▸ **WHAT YOU NEED TO DO**
Start at the line with "You are a computer-use agent. The height" in the records below, stop at the line with "Click the Sign", and return every line in that span exactly, the two end lines included.
Segment Start: GIVEN RECORDS
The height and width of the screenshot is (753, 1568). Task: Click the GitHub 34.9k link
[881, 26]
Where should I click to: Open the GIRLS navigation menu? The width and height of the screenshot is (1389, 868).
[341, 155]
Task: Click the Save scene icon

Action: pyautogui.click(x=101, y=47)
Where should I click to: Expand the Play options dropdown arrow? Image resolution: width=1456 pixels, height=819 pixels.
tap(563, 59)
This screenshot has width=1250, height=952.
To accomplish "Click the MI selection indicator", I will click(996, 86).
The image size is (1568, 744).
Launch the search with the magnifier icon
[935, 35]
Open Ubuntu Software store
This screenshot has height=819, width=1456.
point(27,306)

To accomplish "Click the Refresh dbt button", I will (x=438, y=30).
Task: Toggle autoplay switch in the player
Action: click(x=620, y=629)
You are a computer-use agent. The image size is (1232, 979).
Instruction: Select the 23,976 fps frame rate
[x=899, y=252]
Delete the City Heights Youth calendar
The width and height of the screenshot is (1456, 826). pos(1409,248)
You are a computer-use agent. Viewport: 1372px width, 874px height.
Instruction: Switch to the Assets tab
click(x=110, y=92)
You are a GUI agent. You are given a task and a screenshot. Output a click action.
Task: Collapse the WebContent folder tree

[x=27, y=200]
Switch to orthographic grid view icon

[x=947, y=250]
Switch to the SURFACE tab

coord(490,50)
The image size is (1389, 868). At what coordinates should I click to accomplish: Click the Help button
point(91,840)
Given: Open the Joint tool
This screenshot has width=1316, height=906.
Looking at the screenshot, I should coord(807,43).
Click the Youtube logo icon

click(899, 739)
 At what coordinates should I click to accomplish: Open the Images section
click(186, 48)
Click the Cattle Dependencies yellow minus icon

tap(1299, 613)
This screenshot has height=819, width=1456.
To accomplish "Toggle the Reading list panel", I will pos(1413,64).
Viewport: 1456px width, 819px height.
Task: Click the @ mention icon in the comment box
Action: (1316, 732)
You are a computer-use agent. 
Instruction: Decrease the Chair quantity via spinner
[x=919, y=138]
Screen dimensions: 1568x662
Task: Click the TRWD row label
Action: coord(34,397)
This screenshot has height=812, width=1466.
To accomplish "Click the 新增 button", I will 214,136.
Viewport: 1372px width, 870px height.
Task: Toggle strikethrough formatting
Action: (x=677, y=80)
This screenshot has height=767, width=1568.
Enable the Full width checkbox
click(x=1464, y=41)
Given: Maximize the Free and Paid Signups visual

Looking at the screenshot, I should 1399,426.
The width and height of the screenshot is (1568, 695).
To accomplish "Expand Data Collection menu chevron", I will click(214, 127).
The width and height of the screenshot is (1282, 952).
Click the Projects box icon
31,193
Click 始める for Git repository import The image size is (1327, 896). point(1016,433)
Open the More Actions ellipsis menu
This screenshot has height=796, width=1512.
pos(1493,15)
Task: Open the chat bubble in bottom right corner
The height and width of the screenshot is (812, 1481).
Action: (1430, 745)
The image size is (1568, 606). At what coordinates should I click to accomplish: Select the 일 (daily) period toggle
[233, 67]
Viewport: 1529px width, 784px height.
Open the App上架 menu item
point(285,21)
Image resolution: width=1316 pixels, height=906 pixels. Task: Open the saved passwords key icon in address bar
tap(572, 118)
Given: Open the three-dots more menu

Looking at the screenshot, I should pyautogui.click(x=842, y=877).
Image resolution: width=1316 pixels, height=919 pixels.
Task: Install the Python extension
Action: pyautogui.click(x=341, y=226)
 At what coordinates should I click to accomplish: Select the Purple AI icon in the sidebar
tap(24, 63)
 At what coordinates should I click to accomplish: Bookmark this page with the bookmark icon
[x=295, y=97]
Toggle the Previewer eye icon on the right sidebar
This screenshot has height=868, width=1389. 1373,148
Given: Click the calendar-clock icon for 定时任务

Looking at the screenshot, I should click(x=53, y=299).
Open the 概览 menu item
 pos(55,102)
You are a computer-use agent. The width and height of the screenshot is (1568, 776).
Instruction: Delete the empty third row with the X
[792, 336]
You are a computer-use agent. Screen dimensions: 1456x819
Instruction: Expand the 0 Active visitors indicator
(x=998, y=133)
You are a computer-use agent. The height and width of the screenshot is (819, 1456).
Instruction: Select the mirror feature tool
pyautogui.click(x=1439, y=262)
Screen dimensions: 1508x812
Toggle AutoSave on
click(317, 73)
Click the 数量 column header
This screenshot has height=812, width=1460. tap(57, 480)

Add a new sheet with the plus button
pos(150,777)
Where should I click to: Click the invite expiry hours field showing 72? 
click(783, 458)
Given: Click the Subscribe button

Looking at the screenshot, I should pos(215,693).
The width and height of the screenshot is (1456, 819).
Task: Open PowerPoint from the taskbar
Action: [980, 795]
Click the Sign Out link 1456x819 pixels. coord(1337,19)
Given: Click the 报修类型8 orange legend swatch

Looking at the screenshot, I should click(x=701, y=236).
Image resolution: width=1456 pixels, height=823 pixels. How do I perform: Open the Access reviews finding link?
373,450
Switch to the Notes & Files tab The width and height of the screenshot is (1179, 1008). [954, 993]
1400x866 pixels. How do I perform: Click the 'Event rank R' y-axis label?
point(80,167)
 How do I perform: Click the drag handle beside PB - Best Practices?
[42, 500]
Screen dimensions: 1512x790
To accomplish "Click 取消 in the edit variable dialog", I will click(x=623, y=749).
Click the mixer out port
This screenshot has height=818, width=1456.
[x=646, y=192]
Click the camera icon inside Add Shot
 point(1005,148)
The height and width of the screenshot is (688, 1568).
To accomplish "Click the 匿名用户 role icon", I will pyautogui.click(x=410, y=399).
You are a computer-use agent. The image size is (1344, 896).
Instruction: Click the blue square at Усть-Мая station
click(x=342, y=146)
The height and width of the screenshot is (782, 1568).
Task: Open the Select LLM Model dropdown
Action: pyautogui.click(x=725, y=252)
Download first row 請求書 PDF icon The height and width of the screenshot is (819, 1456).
Segment End: GIVEN RECORDS
▸ **REPLY TO THE EXERCISE**
You are a computer-use agent. The height and width of the screenshot is (819, 1456).
Instruction: Select the mirror feature tool
pyautogui.click(x=1439, y=262)
Screen dimensions: 1508x812
Toggle AutoSave on
click(317, 73)
Click the 数量 column header
This screenshot has height=812, width=1460. tap(57, 480)

Add a new sheet with the plus button
pos(150,777)
Where should I click to: Click the invite expiry hours field showing 72? 
click(783, 458)
Given: Click the Subscribe button

Looking at the screenshot, I should pos(215,693).
The width and height of the screenshot is (1456, 819).
Task: Open PowerPoint from the taskbar
Action: [980, 795]
Click the Sign Out link 1456x819 pixels. coord(1337,19)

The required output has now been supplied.